The entire security chain, in other words, is only as strong as its weakest link.
“Each individual user is an active part in the overall security strategy of the company,” he went on. “I’m sure all of us can think of a person in we work with who’s not necessarily technologically sophisticated, a person who usually gets a virus or is hit with CryptoLocker three or four times a year. That person is the best level of protection your organization has.”
Training every employee then, is critical, but companies must still maintain a robust firewall infrastructure, complete with early-detection capabilities to identify breaches when they occur. Still, Vincentelli said, “the most important component is the individual user.”
Phishing scams are, unfortunately, more common in the healthcare realm than some might suspect. In recent years alone, according to data-risk consulting firm IDT911, a server operating under contract for DeKalb Health Medical Group in Indiana experienced a cyberattack that compromised more than 1,300 patient-information records; Baylor Regional Medical Center in Texas was hacked after doctors responded to phishing e-mails, exposing the patient information contained in their inboxes, including names, addresses, dates of birth, and even Social Security numbers; and Franciscan Health System in Washington was hacked in a phishing scheme that affected potentially 12,000 patients.
Norton, the developer of Internet security software, recommends several steps to avoid becoming the victim of phishing at work, including being wary of e-mails asking for confidential information; watching out for generic-looking requests for information, as fraudulent phishing e-mails are usually not personalized; and avoiding using links in an e-mail to connect to a website, instead opening a new browser window and typing the URL directly into the address bar.
“This is constantly a threat that we have to be wary of as employees, in part because we have a confidentiality policy and handle health information and other protected information,” Monahan told BusinessWest. “We have to be good stewards of that. There needs to be a sense of vigilance, and we have to enforce it. With almost 13,000 people who work here, there’s no one piece of software that will block this particular type of attack. It comes down to workforce training.”
The attacks can be subtle, and often play on human psychology — including people’s natural curiosity. Brown asked his audience at the Expo what they would do if they found a USB stick on the ground before answering his own question.
“Obviously, if you find a USB stick and don’t know who the owner is, you don’t want to touch it,” he said. “That is one way people get malware infections. If I wanted to infect a company, I’d take 30 USB sticks, put a virus on them, and toss them in a parking lot. I guarantee a half-dozen people would pick them up and stick them in their computers.”
Vincentelli called cybersecurity a cat-and-mouse affair, adding that “I’m not sure who’s who.” But it’s clear that hackers are constantly honing techniques to exploit security weaknesses, and when the target develops a defense, the hackers create a better weapon.
“Unfortunately, they’re always a step ahead, and for those of us in the security industry, to prevent their success, we have to figure out what they’re doing,” he said. “But if you present a soft, open belly, they’re going to dive right in.”
Baystate mailed letters to people who may have been affected on Oct. 21, who were directed to call a phone number staffed by an outside contractor hired by Baystate to walk patients through the process of learning if they had been victimized, Monahan said. In the meantime, the health system vowed to raise their level of awareness of threats that continue to evolve in sophistication.
“There are a million cyberthreats out there in the world, and this is one of them,” he said. “We are constantly working to train our workforce to recognize these threats and stay ahead of them — because the threat is always changing.”

-*-

§ TASK ITEM
Write out everything in the cybersecurity article from "The attacks can" down to "a better weapon.", word for word. The material that comes next has nothing to do with the cybersecurity article.

-*-

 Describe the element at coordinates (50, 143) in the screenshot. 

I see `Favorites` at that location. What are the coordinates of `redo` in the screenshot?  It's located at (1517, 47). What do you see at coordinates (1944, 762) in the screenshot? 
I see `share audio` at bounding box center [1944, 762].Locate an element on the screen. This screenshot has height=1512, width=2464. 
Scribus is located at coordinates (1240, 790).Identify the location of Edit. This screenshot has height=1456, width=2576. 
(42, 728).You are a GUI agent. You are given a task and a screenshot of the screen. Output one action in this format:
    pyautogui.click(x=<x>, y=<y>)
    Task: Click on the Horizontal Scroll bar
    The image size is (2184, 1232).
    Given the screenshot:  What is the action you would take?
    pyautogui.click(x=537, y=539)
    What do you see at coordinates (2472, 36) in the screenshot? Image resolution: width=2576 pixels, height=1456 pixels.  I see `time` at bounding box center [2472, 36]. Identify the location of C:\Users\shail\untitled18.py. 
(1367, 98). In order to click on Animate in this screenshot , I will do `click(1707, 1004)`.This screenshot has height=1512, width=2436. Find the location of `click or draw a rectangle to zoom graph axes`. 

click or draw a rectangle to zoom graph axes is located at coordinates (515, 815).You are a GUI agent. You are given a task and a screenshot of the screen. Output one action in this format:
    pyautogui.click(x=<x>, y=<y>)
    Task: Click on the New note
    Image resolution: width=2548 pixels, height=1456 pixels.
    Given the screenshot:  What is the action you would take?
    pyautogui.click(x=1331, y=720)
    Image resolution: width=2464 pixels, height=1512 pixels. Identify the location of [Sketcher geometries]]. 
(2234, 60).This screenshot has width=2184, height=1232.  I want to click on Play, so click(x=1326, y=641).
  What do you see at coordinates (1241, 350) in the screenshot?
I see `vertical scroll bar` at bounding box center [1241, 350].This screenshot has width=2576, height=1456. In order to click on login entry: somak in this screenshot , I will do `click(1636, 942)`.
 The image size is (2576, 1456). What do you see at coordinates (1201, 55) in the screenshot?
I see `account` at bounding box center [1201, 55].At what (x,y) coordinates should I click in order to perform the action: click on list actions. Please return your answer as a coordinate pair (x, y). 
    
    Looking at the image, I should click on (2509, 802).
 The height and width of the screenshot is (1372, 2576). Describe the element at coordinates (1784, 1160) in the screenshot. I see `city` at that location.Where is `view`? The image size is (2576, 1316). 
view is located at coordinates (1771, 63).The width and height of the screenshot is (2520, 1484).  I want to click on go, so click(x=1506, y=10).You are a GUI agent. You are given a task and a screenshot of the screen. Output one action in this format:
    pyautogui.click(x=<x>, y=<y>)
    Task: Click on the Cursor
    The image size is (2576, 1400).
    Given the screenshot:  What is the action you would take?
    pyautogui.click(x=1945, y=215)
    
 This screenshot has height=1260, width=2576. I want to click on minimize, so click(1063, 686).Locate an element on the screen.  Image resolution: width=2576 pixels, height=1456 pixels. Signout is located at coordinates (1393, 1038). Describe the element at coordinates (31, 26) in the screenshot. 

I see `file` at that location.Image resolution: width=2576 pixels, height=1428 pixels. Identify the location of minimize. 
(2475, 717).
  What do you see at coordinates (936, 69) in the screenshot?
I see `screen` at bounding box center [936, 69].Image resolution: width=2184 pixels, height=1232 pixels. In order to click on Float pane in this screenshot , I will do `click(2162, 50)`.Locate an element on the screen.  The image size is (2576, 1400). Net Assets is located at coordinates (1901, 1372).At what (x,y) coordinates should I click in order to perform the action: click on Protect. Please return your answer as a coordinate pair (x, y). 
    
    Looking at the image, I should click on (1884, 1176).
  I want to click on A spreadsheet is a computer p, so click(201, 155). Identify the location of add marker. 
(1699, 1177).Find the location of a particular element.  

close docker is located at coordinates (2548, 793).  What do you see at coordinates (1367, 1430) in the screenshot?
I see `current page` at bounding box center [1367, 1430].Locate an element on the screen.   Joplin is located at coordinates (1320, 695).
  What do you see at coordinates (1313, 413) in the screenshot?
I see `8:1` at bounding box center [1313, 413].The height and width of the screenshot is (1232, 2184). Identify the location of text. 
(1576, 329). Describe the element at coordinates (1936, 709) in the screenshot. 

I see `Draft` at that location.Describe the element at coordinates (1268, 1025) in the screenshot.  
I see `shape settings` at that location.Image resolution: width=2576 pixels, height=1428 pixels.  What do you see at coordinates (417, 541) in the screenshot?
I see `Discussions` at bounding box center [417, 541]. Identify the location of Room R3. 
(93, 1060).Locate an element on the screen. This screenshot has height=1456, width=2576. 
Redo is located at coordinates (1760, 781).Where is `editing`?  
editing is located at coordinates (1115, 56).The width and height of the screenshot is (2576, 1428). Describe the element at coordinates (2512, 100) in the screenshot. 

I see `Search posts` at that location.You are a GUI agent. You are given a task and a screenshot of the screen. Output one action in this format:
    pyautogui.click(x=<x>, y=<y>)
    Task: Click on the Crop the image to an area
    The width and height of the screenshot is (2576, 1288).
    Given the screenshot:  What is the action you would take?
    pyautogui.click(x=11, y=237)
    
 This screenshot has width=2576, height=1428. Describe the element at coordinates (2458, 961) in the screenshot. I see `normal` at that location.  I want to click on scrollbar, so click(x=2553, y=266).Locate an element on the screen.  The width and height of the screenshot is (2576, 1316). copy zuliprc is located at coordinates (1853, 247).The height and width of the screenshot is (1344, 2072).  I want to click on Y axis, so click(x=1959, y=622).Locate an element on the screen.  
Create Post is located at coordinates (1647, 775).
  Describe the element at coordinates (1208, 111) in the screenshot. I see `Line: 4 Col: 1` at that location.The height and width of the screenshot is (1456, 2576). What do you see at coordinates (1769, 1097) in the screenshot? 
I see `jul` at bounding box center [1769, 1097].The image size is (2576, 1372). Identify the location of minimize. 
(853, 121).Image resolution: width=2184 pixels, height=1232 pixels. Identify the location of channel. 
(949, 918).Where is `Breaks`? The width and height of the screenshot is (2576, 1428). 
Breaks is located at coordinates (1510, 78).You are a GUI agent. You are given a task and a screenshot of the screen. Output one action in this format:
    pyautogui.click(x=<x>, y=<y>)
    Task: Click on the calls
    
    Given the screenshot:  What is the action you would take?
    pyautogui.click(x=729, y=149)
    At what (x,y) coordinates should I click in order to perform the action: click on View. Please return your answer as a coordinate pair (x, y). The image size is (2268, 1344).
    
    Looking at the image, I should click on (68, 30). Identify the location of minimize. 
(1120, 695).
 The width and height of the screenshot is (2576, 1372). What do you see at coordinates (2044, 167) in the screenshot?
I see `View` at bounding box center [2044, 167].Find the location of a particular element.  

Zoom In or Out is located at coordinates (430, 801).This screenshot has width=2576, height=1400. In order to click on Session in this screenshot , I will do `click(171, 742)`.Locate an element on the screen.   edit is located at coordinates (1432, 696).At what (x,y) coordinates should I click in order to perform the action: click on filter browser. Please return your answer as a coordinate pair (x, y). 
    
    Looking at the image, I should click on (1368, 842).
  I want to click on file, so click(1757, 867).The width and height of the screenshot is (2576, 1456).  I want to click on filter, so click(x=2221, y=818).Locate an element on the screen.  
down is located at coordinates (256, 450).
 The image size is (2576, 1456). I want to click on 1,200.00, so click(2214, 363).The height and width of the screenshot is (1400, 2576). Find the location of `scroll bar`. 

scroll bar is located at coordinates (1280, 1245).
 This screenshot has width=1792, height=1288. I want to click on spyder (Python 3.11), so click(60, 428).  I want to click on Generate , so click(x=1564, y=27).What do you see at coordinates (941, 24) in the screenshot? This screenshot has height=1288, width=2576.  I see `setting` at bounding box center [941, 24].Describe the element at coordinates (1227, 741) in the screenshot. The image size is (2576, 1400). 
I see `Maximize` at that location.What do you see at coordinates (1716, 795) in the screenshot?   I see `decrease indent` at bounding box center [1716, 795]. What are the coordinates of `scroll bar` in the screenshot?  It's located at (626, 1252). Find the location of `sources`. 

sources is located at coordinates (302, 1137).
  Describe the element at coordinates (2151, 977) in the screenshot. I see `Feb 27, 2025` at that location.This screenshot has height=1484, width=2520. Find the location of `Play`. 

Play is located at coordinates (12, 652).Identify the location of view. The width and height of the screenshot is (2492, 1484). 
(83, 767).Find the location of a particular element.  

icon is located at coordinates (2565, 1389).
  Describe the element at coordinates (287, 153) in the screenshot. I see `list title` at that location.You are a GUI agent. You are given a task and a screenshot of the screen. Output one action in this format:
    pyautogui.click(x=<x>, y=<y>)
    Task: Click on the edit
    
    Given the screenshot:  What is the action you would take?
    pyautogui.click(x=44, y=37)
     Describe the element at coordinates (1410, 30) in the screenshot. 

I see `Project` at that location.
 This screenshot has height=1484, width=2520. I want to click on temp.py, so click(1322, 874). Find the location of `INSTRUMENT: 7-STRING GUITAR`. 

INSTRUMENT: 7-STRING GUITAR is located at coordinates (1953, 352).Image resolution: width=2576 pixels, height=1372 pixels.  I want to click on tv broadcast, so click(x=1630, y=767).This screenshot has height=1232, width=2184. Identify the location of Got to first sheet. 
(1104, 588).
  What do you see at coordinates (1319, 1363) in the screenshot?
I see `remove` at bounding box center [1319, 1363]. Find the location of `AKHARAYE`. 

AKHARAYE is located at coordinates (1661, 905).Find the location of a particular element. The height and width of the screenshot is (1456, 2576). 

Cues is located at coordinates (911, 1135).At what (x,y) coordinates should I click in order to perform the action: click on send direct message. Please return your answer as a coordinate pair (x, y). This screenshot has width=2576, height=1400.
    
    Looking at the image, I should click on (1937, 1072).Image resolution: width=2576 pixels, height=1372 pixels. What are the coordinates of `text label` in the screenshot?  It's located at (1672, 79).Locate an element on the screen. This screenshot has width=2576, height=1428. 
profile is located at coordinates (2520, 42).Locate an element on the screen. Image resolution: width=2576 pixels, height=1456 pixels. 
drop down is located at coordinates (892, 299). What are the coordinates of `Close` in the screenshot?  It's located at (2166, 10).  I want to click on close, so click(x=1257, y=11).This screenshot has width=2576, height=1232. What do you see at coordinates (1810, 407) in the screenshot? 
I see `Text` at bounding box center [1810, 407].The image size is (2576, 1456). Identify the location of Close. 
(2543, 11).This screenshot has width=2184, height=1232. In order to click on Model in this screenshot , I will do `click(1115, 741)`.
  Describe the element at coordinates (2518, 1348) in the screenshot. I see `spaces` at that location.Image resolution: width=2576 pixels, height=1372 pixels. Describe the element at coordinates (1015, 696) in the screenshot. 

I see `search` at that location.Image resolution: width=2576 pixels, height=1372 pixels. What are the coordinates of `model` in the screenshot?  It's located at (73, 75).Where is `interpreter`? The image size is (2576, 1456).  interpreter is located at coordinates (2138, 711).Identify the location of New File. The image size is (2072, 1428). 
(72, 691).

-*-

§ SOLUTION
The attacks can be subtle, and often play on human psychology — including people’s natural curiosity. Brown asked his audience at the Expo what they would do if they found a USB stick on the ground before answering his own question.
“Obviously, if you find a USB stick and don’t know who the owner is, you don’t want to touch it,” he said. “That is one way people get malware infections. If I wanted to infect a company, I’d take 30 USB sticks, put a virus on them, and toss them in a parking lot. I guarantee a half-dozen people would pick them up and stick them in their computers.”
Vincentelli called cybersecurity a cat-and-mouse affair, adding that “I’m not sure who’s who.” But it’s clear that hackers are constantly honing techniques to exploit security weaknesses, and when the target develops a defense, the hackers create a better weapon.